Noelle is Mediocre for Both Kids and Adults
In Disney+’s Noelle, the titular character (Anna Kendrick) dreams of becoming the next Santa Claus, as his brother, Nick (Bill Hader), the successor to his father (Bryan Bendle) who passed away six months ago (so Santa isn’t immortal?!?!? BLASPHEMY!) doesn’t feel the “twinkle” and doesn’t really want to be Santa: he can’t tell naughty from nice, can’t speak EVERY SINGLE LANGUAGE, can’t ride a sleigh and go down the chimney properly. Noelle tells Nick to take the weekend off. He does that and the North Pole is now in panic mode as, for the first time in 2,000 years, Santa has disappeared. It’s up to Noelle and Elf Polly (Shirley MacLaine) to find Nick, as Santa is now being replaced by a tech-wizard Gabriel (Billy Eichner) who only thinks that there are 2,837 nice children in the world. Nick is in Phoenix, Arizona, teaching Christmas Yoga and, with the help of a private detective (Kingsley Ben-Adir), Noelle will try to convince Nick to return to the North Pole and become Santa…or will SHE become Santa? (Geeks+Gamers is RRRRRRRREEEEEEEEEing as I wrote these lines and then will probably say “I don’t have any problem with women Santa, but…”)
Now you might think I spoiled the entire film, but the trailer that came out at D23 spoiled 98,5% of the movie for us so it really doesn’t matter at this point. The first 10 minutes, in which we see a young Noelle badly delivering lines of “forced diversity” is absolutely cringeworthy to watch, as the young child playing Noelle can’t act and delivers her lines poorly. The movie was off to a bad start. Then it picks up some steam as we see an Older Noelle, with the same childlike spirit as her younger self, but with a better actor. If you can get past the absolutely terrible (and terrifying, talk about TNT), barely finished and hackneyed CGI from horrible-looking reindeers (Snowcone traumatized me), fake-ass Puffins and horrible green-screen effects once Noelle rides Santa’s sleigh and the horrible forced christmas puns, Noelle is MEH (but watchable) at best. The funniest jokes in the film involve Billy Eichner’s Gabriel who believes an online delivery platform for the 2,837 nice children in the world can deliver presents, using the FALALA (Forensic Algorithm (For) Lateral Analysis (of) Latent Altruism) system, which prompts Santa’s Helpers to sing, joyfully, “Joy to the World, except for you, ’cause you forgot to floss”, as kids who don’t floss are considered naughty and will receive an electronic correspondence from Santa to tell them to do better next year. The world of Noelle is smaller than other films depicting the North Pole, like The Santa Clause trilogy that depicts the North Pole in a more gargantuan, epic way than Noelle’s. The North Pole feels as dull as the small-sized one in Elf, but, in that movie, there was a sense of camaraderie and authenticity. Noelle’s fake sets and horribly unfinished CGI can’t rival Elf’s authentic and old-fashioned sets, even with CGI.

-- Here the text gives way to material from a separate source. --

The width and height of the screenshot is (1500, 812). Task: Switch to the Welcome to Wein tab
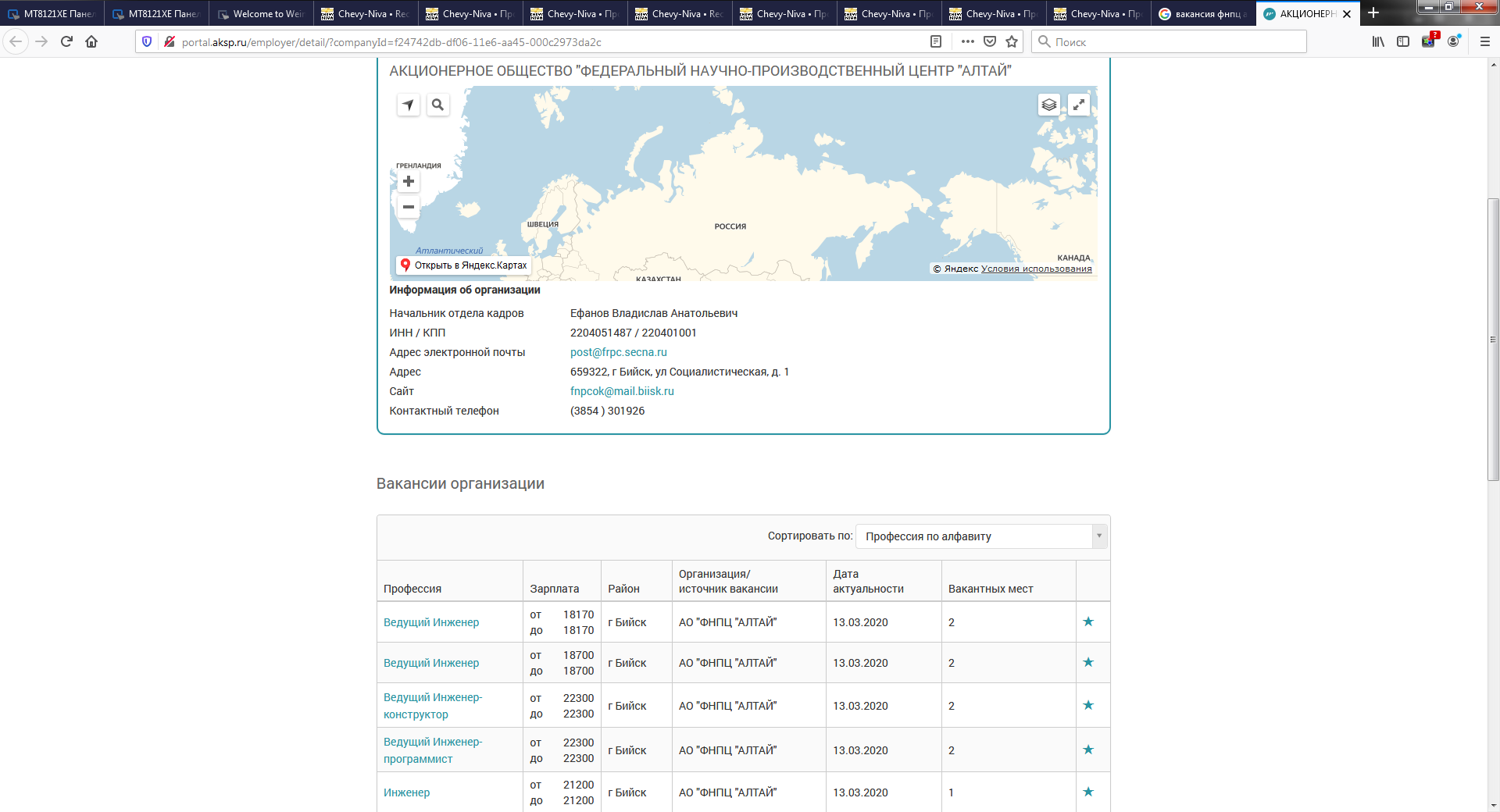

The adult performances are great — Eichner is the funniest character, but Kendrick’s childlike innocence can also bring great jokes. I never got the [horrible] “Oh, my Garland” instead of saying “Oh, my God”, but, like the adage says, OK CHIEF. Bad puns are king in Noelle, but, again, if you can get past that (alongside its horrible cinematography and CGI), you may have a good time. It’s not guaranteed, but if you have christmas spirit, you may enjoy this. Hader is also very funny, though his character has limited screentime. We spend most of the movie with Kendrick’s Noelle, MacLaine’s Polly (who gives an OK performance) and Adir’s JACK, the private detective who has zero christmas spirit, after going through a divorce, until he meets Noelle. And those performances are fine. It’s always great to see Julie Hagerty, and she’s great too, so it works out! Even with a shoddy script, all of the actors manage to hold their own and deliver competent performances, even if the screen-time for the actors vary. Some of the jokes and comedic situations involving Noelle are laugh-out-loud hilarious, and there are some of them that just aren’t. It’s a mixed-bag of wonderful christmas cheer, and some of it is completely cringeworthy and embarassing to watch.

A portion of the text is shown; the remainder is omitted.